• _Exercise objective_:
Would you reproduce exactly, and only, the lines starting at the one with "Viewport: 1512px width, 793px height." and ending at the last line of the data, with both included? Leave the pictures out.

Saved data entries
-- -- --
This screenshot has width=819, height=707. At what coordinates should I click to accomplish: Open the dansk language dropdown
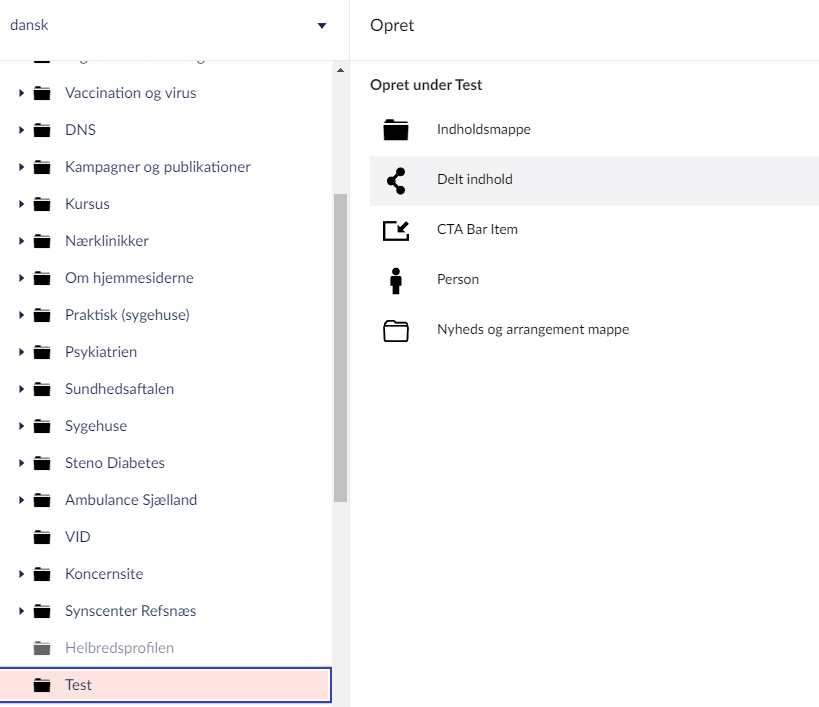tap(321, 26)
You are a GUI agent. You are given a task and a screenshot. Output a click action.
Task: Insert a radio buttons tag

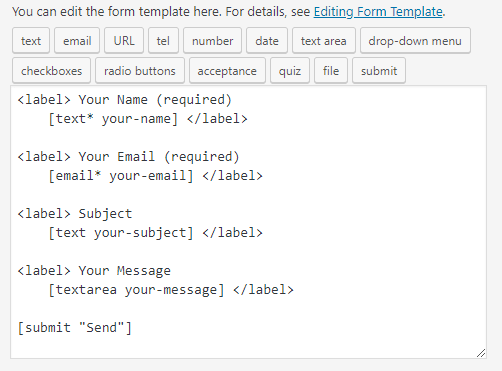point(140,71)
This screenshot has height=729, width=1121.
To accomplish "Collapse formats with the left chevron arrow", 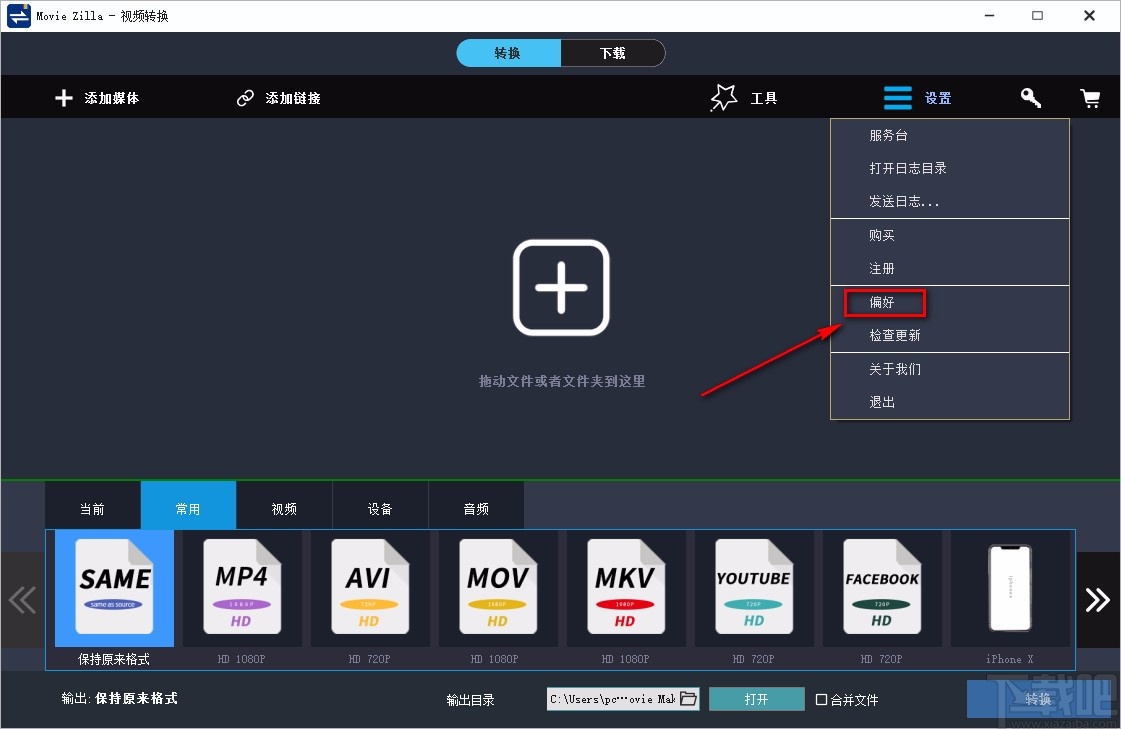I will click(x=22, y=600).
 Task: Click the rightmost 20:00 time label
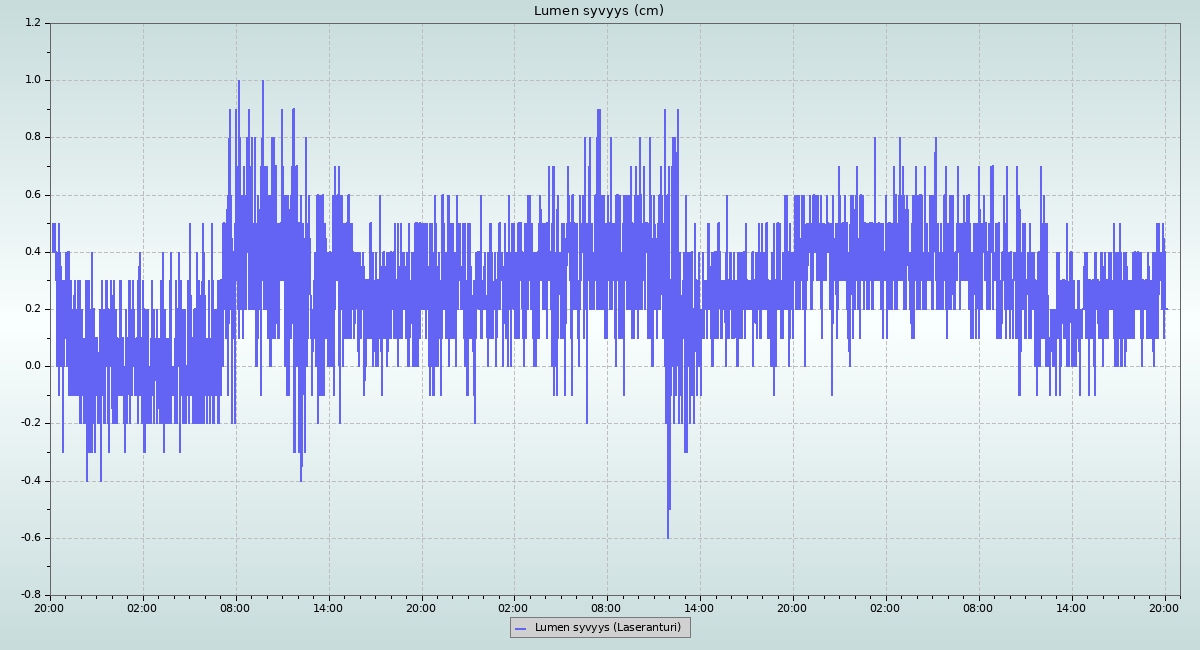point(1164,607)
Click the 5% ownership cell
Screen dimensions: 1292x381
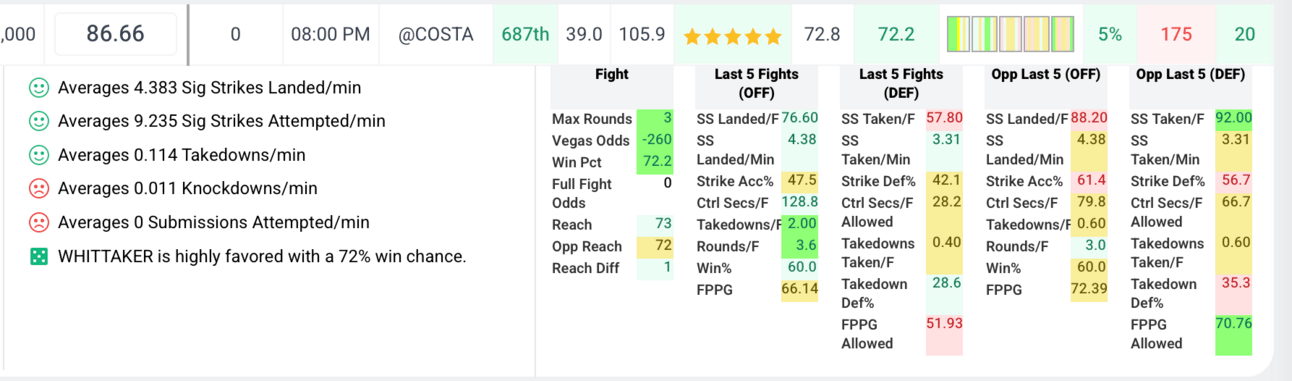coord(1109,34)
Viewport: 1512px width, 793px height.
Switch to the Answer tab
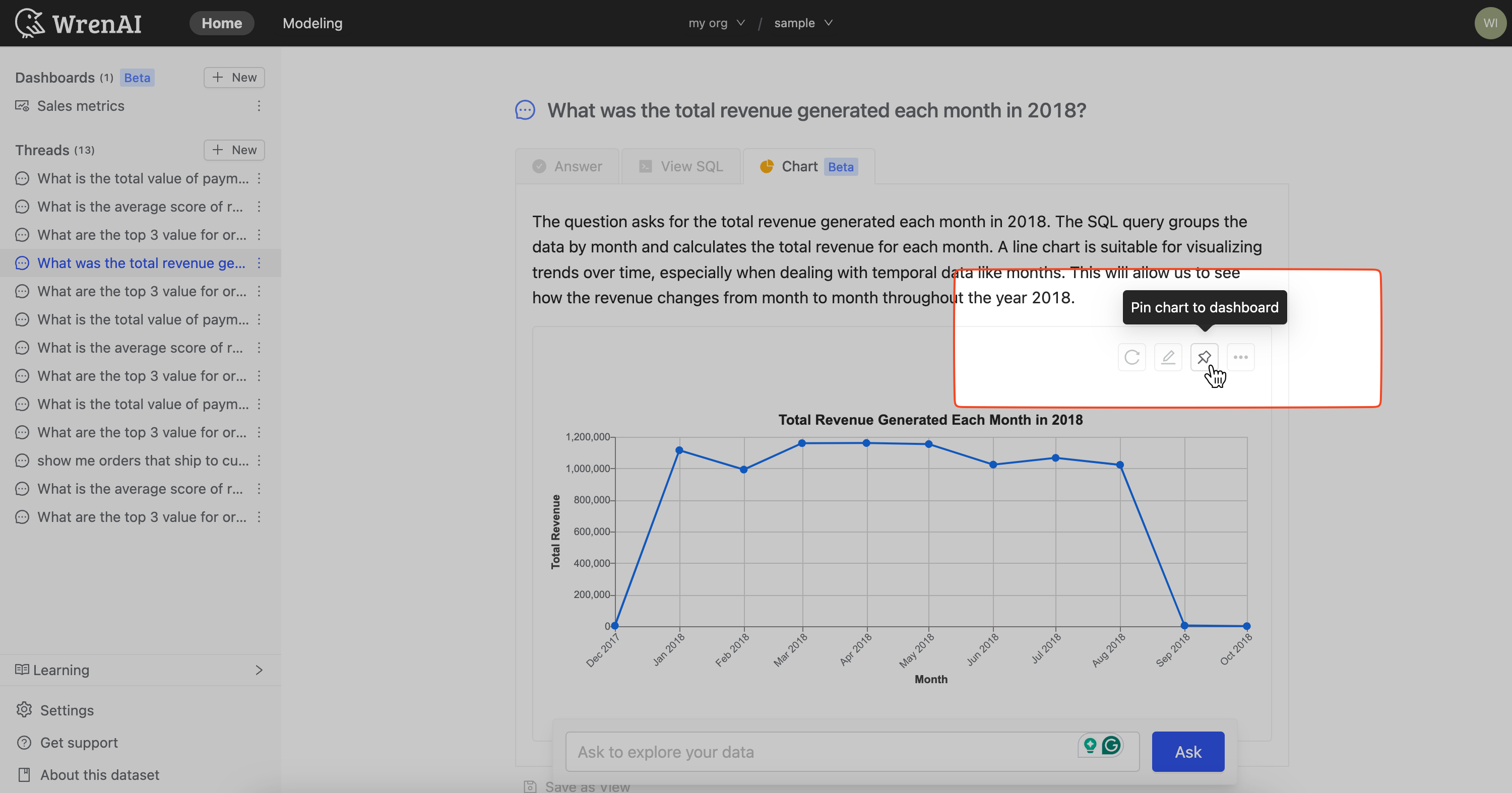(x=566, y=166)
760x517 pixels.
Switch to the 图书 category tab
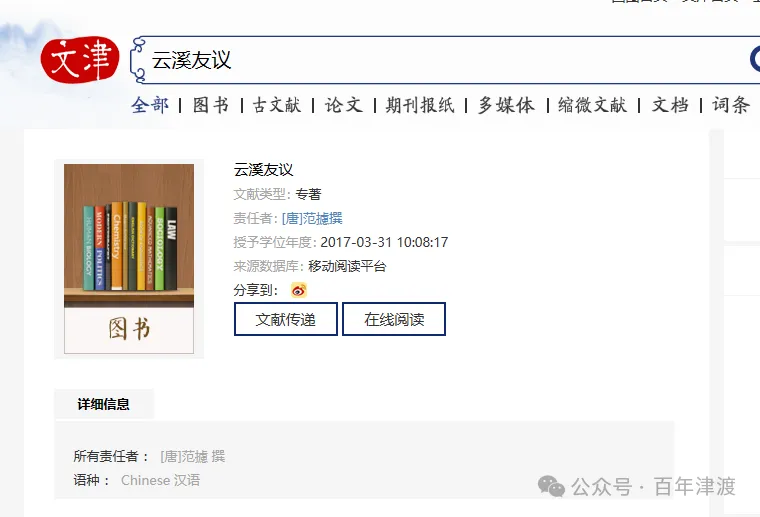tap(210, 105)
-- -- --
• _Written solution_:
Viewport: 1512px width, 793px height.
Switch to the Answer tab
(x=566, y=166)
760x517 pixels.
Switch to the 图书 category tab
tap(210, 105)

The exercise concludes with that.